Three Poems by Rebecca Baggett



Ghazal: Bear


Despite the placard against the wall

with its warning, we do not believe in the bear.


We have stayed here so often, it seems like our own:

cabins and wooded trails, caves that I joke must house bears.


My sister stands up from the table, hisses,

“Come here!” I do not imagine you, Bear.


I have watched your sad kin pace bare earth in zoos,

but now: a god rising from grass, granite-black: Bear.


A childhood book, barely remembered – two sisters,

one golden, one dark. Briar Rose.
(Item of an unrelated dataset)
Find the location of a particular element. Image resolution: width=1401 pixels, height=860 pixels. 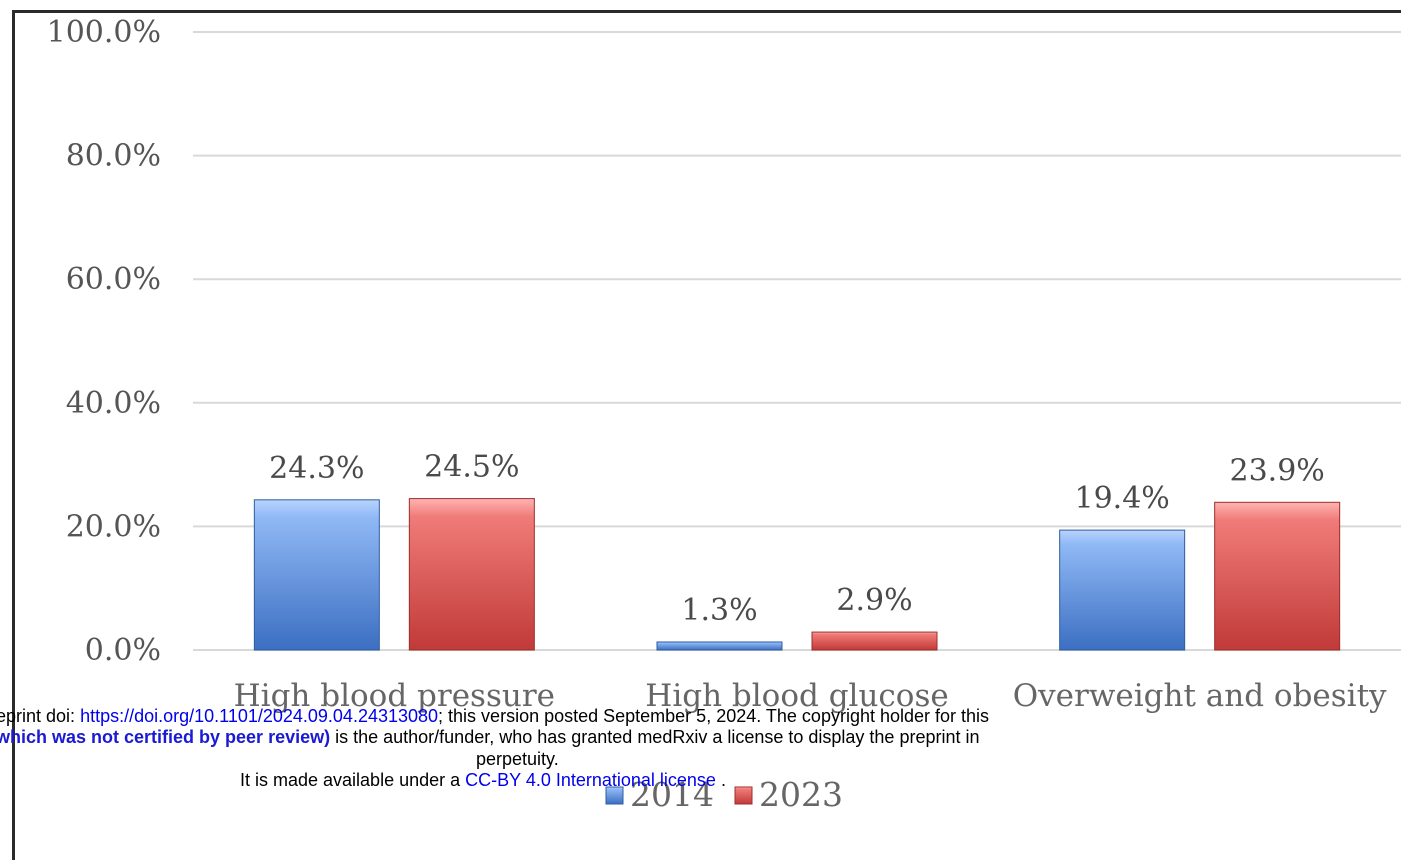

preprint-license-suffix: . is located at coordinates (720, 780).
Her lover a bear.


Grief is my litany, losses my rosary,

your world among them, a guilt that my kind must bear.


Back home in the city, far from this wilderness,

I will wake in the night and remember you, Bear.



*


Ice Storm


A branch snaps with a whip-crack

high over your right shoulder.  You bolt upright

in bed, knowing what that sound portends -- 

no time to leap aside if it’s aimed at you.

Underground, that’s where you should have slept,

huddled in some den like a rabbit or bear.

You should have cut the damn trees down.


Then the heavy swish and slip, the shudder

as half the tree and its ice-cloak slam the ground.

Your heart’s stutter in the moment before 

you know this death has spared you, though 

the night has many more hours, many more trees 

to fall, and you will lie awake, anticipate them all.



*


Fog Fills the Winter Valley


Fog fills the winter valley, 

wine in a silver cup.


Its silence echoes 

what the stars won’t tell;


its scent is clean and brisk

as snow.  I part my lips 


and taste it on my tongue.

I could die of thirst 


before I drink enough

of the fog and of this world 


with its soft and its rough, 

its jagged mornings


and tender nights,

the moon leaning down


to witness our brief lives,

as we flicker like fireflies


through the haze 

that envelops us.


The fog slips down my throat

like smoke.  Never


enough.

Rebecca Baggett is the author of the prize-winning collection, The Woman Who Lives Without Money (Regal House Publishing, 2022) and four chapbooks.  Recent work appears in Asheville Poetry Review, Poetry Daily, Salt, The Southern Review, and The Sun.  She lives with her husband, Elmer Clark, in Athens, Georgia, where she stewards Little Free Library #110,420 and plants native gardens.